DO THIS.
Can you turn the lines, from the one containing "Where should I click to: Select" through the last line, into a Markdown table with the columns Row and Line, leaving out any blank lines?

DATA ROWS.

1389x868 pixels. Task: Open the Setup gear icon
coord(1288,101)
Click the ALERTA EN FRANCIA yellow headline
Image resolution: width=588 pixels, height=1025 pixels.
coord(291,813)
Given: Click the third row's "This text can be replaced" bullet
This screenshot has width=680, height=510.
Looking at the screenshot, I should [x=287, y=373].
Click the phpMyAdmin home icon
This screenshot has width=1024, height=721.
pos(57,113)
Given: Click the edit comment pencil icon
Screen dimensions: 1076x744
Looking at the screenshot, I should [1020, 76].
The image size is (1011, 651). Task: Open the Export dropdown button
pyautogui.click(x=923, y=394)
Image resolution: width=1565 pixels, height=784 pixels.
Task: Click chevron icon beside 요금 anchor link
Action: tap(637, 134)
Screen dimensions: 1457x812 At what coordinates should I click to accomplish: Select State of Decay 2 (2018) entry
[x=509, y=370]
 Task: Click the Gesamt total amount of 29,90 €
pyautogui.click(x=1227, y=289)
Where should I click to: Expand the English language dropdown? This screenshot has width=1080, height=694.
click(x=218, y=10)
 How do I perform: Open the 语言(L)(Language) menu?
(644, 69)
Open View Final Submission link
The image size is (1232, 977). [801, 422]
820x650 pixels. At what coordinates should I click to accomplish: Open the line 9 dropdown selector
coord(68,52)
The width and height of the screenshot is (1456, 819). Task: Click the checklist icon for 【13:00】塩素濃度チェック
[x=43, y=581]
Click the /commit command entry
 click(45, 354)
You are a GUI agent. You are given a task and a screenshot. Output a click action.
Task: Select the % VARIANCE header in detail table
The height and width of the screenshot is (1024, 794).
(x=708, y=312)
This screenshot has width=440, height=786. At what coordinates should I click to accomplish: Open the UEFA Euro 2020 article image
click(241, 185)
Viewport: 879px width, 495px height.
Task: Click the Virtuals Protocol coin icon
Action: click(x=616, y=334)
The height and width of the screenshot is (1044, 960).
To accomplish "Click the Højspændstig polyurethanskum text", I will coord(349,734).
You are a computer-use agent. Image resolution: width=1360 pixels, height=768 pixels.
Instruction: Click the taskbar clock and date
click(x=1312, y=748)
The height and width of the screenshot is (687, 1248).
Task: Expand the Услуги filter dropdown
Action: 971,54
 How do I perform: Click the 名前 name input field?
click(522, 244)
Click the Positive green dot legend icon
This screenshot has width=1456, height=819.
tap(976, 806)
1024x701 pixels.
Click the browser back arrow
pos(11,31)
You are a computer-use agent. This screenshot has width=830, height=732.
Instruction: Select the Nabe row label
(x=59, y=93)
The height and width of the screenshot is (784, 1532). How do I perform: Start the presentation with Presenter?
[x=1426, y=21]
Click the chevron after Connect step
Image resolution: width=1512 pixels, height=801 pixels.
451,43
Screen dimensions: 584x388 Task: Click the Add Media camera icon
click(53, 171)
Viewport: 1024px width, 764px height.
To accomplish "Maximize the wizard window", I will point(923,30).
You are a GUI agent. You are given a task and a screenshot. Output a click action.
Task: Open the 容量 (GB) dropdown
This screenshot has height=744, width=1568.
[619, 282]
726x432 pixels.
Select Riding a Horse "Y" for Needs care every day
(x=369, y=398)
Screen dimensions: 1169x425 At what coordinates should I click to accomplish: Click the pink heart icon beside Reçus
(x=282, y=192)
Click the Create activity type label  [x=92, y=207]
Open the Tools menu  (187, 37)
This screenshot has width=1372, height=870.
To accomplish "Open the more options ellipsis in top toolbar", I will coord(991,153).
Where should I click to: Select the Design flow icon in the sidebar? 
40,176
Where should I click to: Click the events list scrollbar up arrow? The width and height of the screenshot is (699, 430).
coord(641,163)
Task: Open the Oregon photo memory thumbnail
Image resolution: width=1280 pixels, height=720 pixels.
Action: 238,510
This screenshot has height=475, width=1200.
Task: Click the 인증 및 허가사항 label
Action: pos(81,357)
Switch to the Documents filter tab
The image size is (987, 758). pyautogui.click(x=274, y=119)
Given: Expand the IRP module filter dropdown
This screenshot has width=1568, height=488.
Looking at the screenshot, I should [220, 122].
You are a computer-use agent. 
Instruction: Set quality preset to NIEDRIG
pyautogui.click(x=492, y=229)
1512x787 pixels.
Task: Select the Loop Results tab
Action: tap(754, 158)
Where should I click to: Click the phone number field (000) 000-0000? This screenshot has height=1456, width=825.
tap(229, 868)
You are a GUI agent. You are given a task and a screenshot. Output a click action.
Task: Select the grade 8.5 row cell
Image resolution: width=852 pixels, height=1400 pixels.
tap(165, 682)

EXERCISE RESPONSE.
| Row | Line |
|---|---|
| 1 | Where should I click to: Select the Design flow icon in the sidebar?  |
| 2 | 40,176 |
| 3 | Where should I click to: Click the events list scrollbar up arrow? The width and height of the screenshot is (699, 430). |
| 4 | coord(641,163) |
| 5 | Task: Open the Oregon photo memory thumbnail |
| 6 | Image resolution: width=1280 pixels, height=720 pixels. |
| 7 | Action: 238,510 |
| 8 | This screenshot has height=475, width=1200. |
| 9 | Task: Click the 인증 및 허가사항 label |
| 10 | Action: pos(81,357) |
| 11 | Switch to the Documents filter tab |
| 12 | The image size is (987, 758). pyautogui.click(x=274, y=119) |
| 13 | Given: Expand the IRP module filter dropdown |
| 14 | This screenshot has width=1568, height=488. |
| 15 | Looking at the screenshot, I should [220, 122]. |
| 16 | You are a computer-use agent.  |
| 17 | Instruction: Set quality preset to NIEDRIG |
| 18 | pyautogui.click(x=492, y=229) |
| 19 | 1512x787 pixels. |
| 20 | Task: Select the Loop Results tab |
| 21 | Action: tap(754, 158) |
| 22 | Where should I click to: Click the phone number field (000) 000-0000? This screenshot has height=1456, width=825. |
| 23 | tap(229, 868) |
| 24 | You are a GUI agent. You are given a task and a screenshot. Output a click action. |
| 25 | Task: Select the grade 8.5 row cell |
| 26 | Image resolution: width=852 pixels, height=1400 pixels. |
| 27 | tap(165, 682) |